> EXERCISE:
Pull out each line of the listing below that contains the word "perform", and copy those lines.

Stored data:
────────────────
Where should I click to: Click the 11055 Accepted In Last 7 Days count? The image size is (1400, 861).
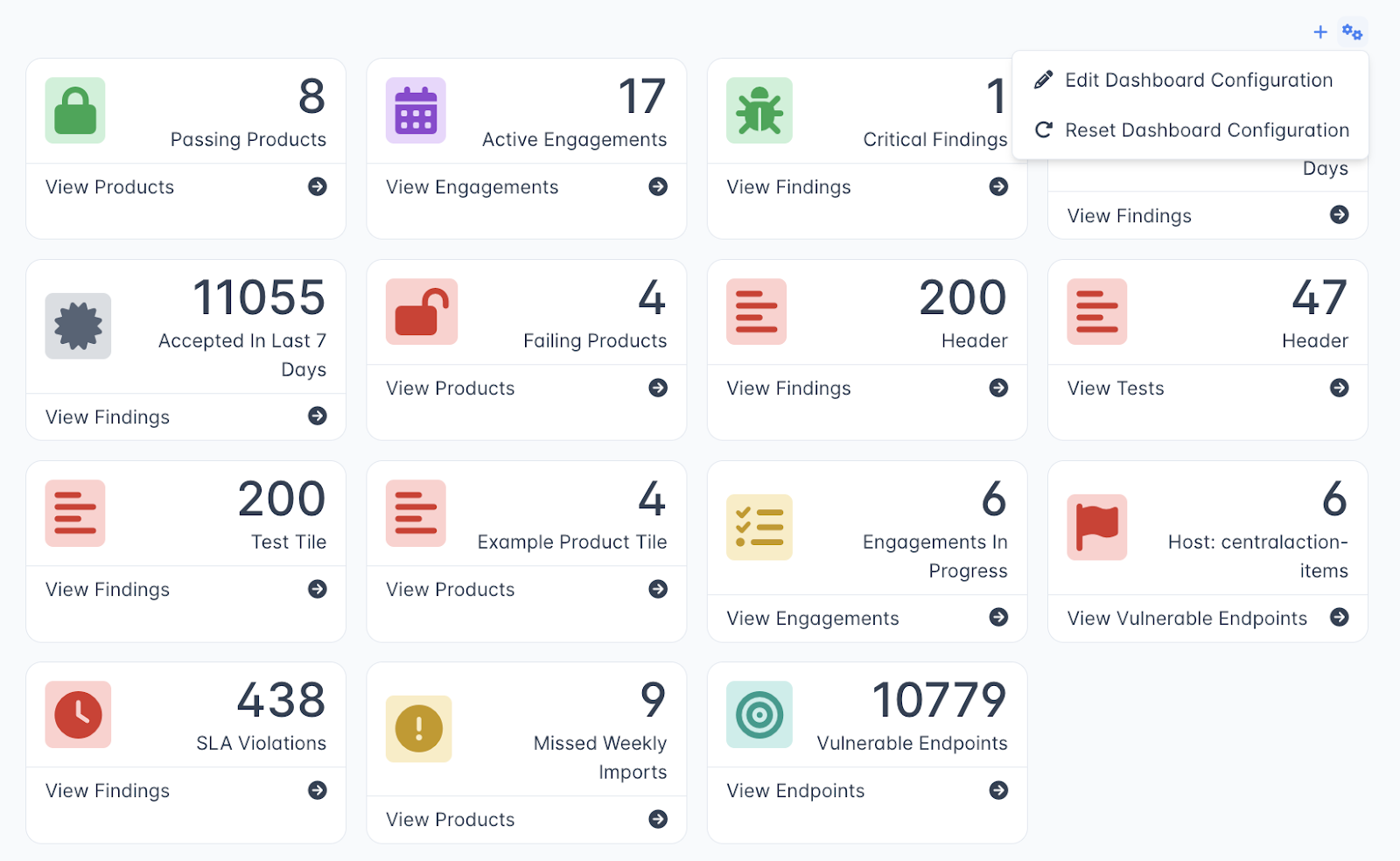tap(259, 298)
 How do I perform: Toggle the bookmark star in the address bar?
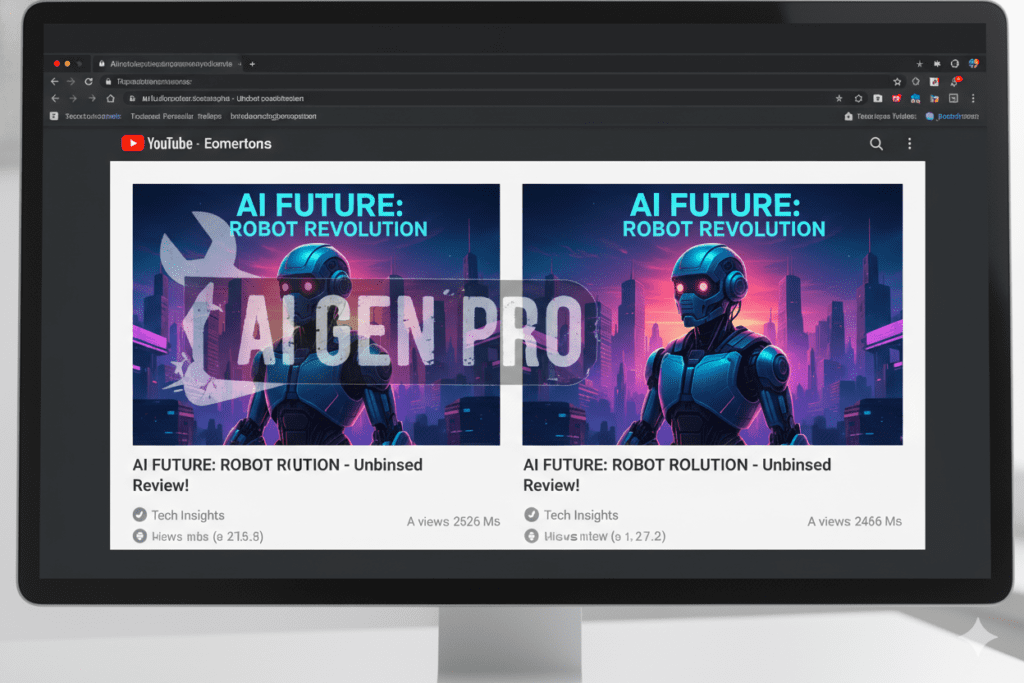(840, 98)
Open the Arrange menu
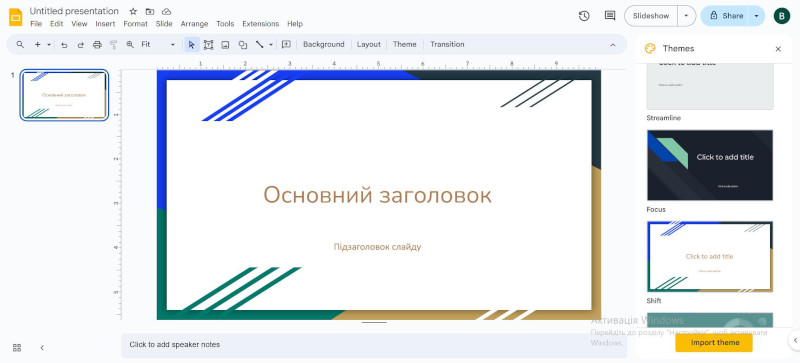Viewport: 800px width, 363px height. pos(194,24)
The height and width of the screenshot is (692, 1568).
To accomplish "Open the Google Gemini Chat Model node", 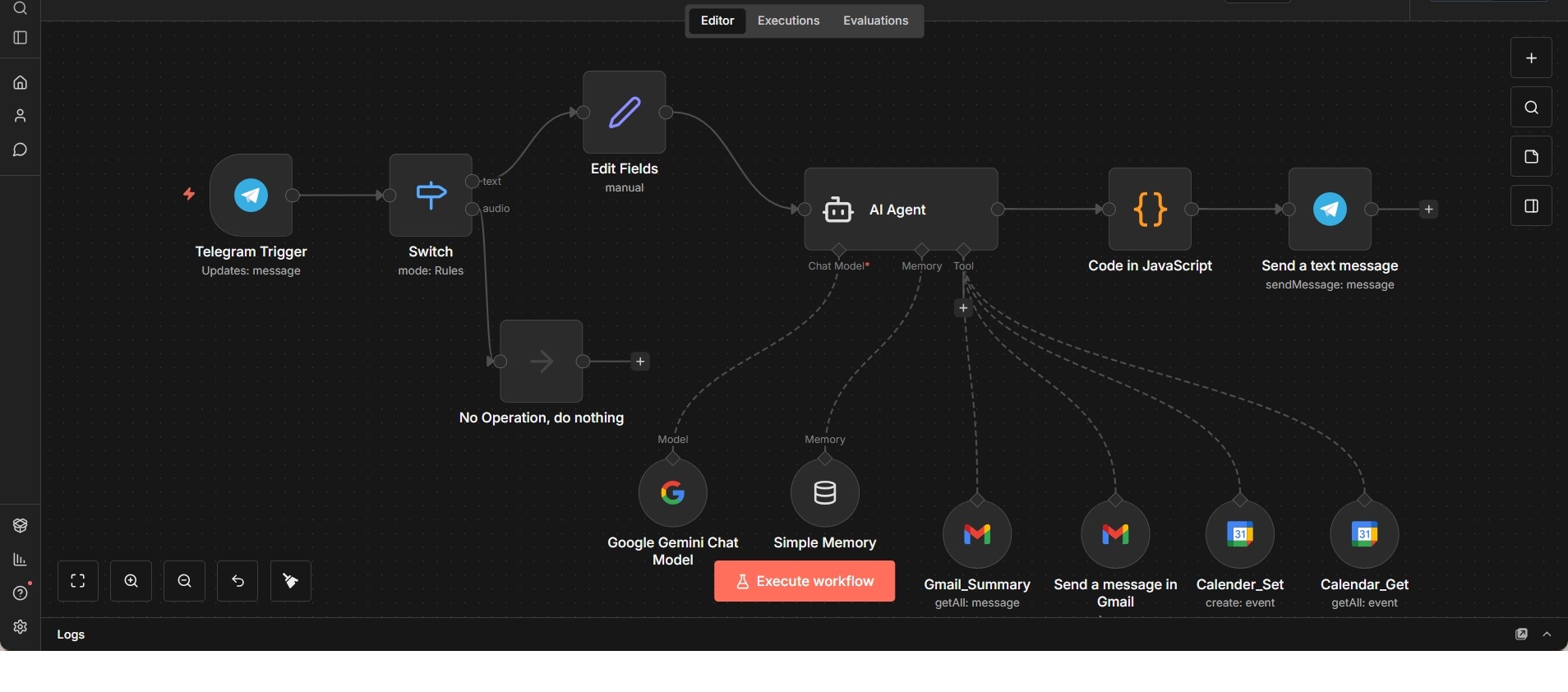I will pos(672,493).
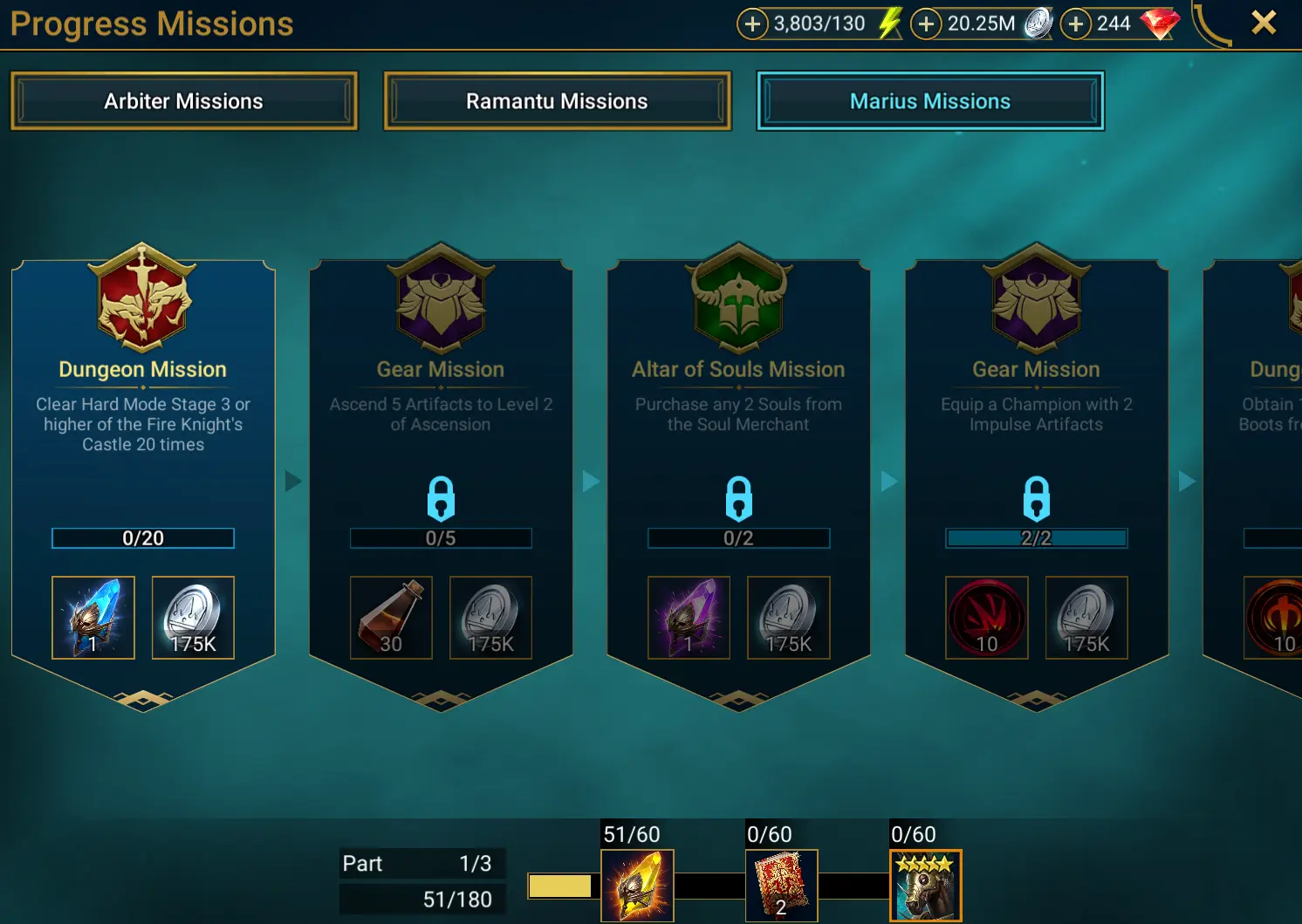The width and height of the screenshot is (1302, 924).
Task: Select the sacred shard reward at 51/60
Action: [637, 886]
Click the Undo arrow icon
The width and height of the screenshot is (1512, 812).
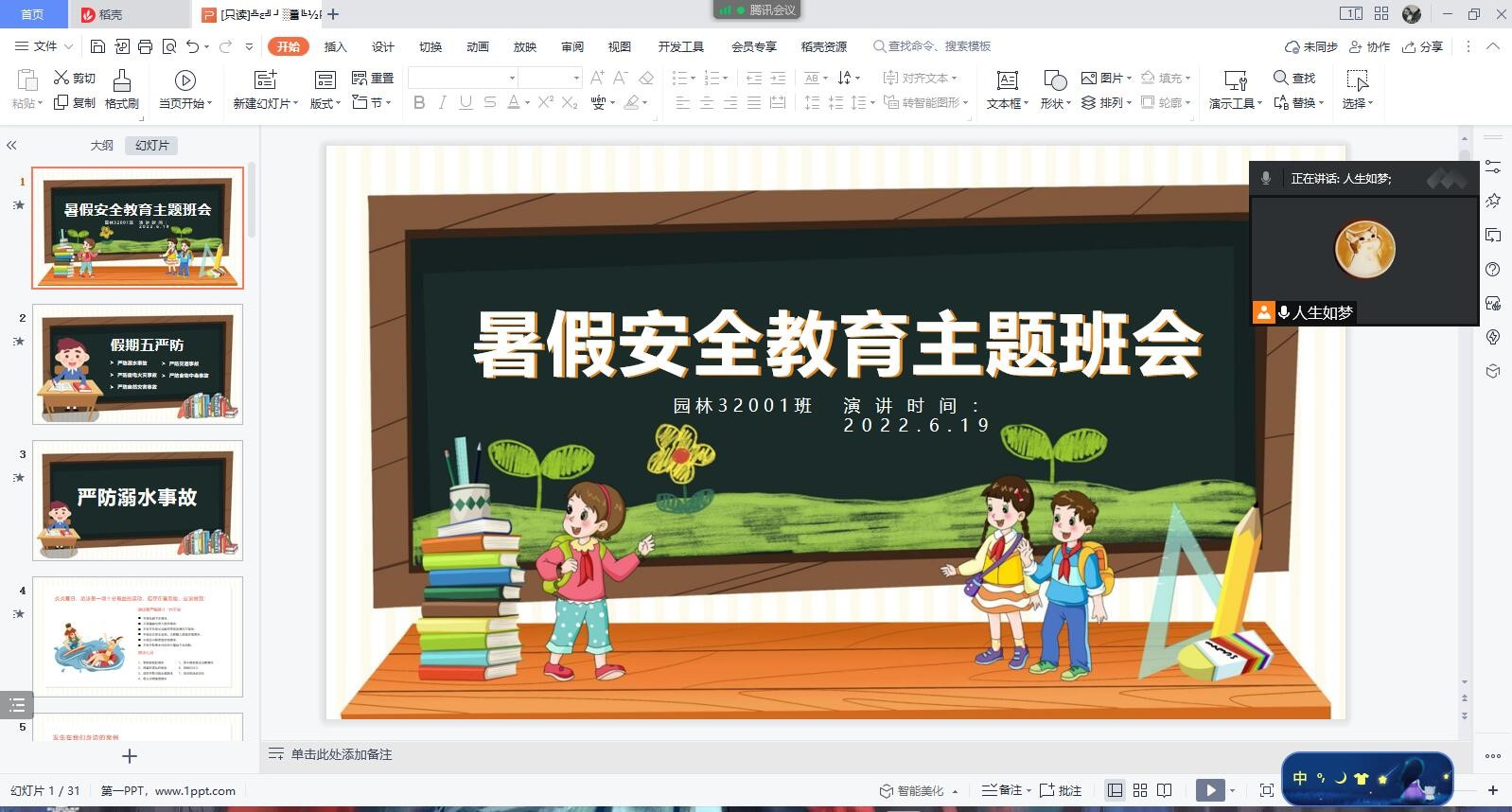(193, 46)
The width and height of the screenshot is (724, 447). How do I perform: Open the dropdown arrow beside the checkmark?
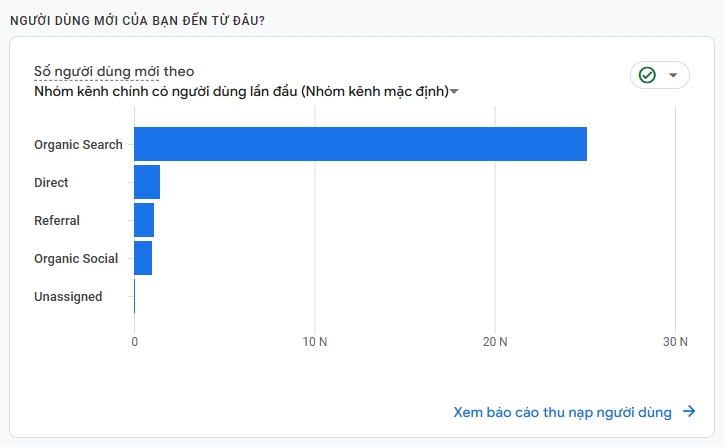(673, 75)
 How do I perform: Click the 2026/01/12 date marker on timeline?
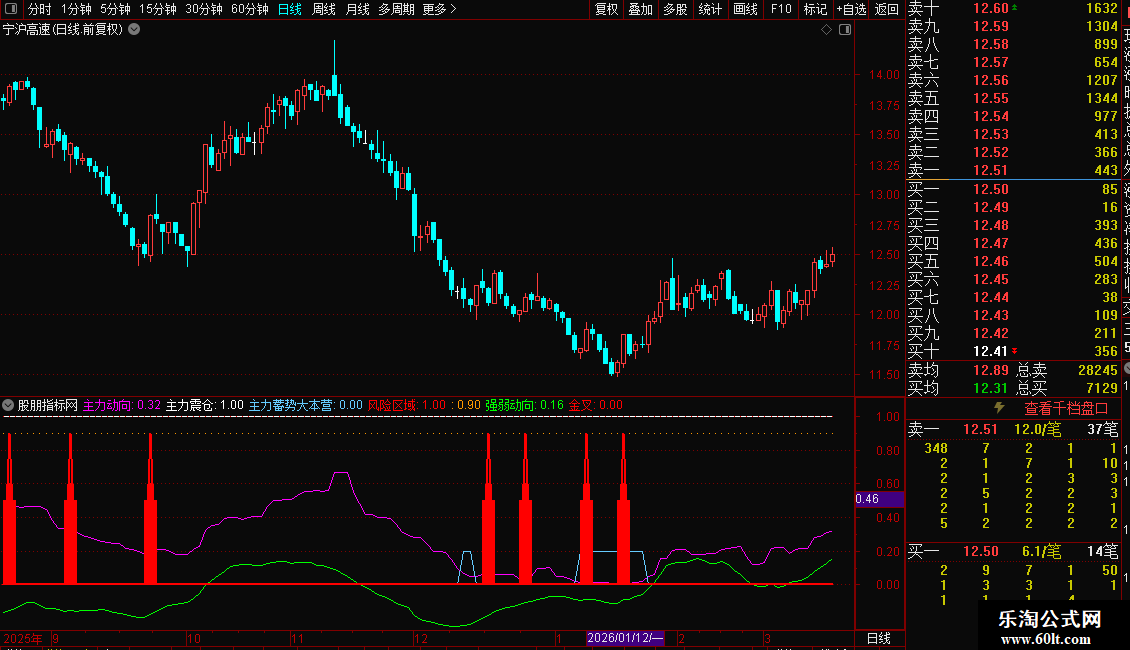click(x=625, y=638)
────────────────
> ANSWER TO THIS EXERCISE:
 How do I perform: Toggle the bookmark star in the address bar?
The width and height of the screenshot is (724, 447). How do I perform: Open the dropdown arrow beside the checkmark?
 How do I perform: Click the 2026/01/12 date marker on timeline?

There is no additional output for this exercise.